On other occasions, they've found the agent's machine itself may be what's slow. With the workflows coming from Knoa, BT's engineers have a better sense of where to look for problems, McBurney said.

In another example, end-user experience monitoring allows BT to track problems with its computer telephony integration (CTI). The integration between the phone call and the agent desktop happens in Siebel and presents a progress bar in a Siebel window, but in certain cases the interaction doesn't complete correctly. In that case, agents have a procedure to follow or else the CTI progress bar doesn't launch correctly. Knoa allows BT to see this in real time.

With the user experience monitoring, BT also tracks agents' navigation through Siebel and can help determine the best path.

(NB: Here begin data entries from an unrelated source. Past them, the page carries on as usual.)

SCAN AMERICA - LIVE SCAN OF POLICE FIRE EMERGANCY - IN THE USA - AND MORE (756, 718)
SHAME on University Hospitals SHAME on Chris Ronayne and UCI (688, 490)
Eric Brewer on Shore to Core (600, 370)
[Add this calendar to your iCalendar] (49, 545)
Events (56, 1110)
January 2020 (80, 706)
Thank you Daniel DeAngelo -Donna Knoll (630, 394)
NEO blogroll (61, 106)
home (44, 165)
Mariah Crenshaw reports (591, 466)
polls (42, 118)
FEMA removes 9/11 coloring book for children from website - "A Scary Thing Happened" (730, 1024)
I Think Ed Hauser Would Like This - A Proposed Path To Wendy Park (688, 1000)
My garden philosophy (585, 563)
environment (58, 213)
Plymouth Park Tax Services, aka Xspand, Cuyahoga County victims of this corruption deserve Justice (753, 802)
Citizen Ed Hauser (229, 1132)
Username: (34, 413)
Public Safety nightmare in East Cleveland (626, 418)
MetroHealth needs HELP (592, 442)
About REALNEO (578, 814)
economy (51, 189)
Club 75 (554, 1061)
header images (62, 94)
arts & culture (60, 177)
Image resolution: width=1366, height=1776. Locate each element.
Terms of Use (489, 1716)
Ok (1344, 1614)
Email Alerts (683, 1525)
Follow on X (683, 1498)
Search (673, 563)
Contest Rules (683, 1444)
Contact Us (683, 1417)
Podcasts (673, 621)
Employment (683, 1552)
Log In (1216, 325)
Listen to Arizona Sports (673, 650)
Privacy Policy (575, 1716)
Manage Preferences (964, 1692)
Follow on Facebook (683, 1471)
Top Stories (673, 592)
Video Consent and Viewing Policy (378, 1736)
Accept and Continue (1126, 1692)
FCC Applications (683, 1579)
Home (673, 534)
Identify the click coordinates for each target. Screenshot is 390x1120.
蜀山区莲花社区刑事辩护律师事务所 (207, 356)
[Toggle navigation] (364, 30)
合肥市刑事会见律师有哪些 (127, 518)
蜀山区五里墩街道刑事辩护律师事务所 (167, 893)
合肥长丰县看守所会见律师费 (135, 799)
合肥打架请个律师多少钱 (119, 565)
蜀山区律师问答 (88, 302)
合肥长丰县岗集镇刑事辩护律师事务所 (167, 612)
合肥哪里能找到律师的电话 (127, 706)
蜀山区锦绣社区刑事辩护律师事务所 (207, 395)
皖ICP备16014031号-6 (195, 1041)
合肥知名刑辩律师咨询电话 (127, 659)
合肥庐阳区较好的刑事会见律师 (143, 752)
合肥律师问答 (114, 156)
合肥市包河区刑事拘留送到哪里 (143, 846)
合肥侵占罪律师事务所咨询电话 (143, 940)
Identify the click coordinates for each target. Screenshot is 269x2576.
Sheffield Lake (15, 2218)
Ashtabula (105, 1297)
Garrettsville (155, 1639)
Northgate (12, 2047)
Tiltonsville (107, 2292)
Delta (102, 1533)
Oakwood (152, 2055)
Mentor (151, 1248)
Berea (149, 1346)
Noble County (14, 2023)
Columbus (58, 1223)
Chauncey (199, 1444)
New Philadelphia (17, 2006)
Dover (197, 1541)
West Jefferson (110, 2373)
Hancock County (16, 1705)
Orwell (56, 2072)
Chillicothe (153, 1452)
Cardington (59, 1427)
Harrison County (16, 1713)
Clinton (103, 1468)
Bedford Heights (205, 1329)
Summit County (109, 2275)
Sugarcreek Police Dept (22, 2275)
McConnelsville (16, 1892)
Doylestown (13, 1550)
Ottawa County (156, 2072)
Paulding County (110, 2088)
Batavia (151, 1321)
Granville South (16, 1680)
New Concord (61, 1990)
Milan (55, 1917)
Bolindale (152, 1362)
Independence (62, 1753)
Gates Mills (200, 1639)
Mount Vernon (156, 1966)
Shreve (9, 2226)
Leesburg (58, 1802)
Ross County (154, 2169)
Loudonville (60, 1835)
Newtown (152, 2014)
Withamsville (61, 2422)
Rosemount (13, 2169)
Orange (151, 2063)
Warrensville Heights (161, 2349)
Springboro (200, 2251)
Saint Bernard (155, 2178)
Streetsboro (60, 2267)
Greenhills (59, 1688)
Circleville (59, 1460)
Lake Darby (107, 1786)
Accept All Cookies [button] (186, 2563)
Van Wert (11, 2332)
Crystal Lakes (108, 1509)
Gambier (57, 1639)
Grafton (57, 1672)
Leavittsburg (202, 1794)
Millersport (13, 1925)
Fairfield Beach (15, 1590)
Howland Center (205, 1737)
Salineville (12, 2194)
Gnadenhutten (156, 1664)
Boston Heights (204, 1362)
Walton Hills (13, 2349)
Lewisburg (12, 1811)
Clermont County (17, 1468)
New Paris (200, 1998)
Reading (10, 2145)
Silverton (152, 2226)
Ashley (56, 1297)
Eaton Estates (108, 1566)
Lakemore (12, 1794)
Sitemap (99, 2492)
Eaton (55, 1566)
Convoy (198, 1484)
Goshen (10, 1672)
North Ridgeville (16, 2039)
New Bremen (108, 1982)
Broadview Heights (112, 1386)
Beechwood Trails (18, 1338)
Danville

"When agents go off track, that can be picked up and we can take that as a model to certain product [lines]," McBurney said. "We mount those ideal journeys and compare those with what live agents are doing and put that to agents or coaches where they are."

At the moment, Knoa is the leader in the market for end-user performance monitoring, according to Garbani, though Citrix, IBM and CA all have the technology in some form.

"One of the advantages of these solutions is you can use it on any kind of application -- standard applications, custom or even mainframes," Garbani said. "If we look at the products in the market today, especially network products that are listening to capture rational time, those products are limited to certain kinds of protocols. At the desktop level, anything can be monitored, so it can be generic, which is an advantage."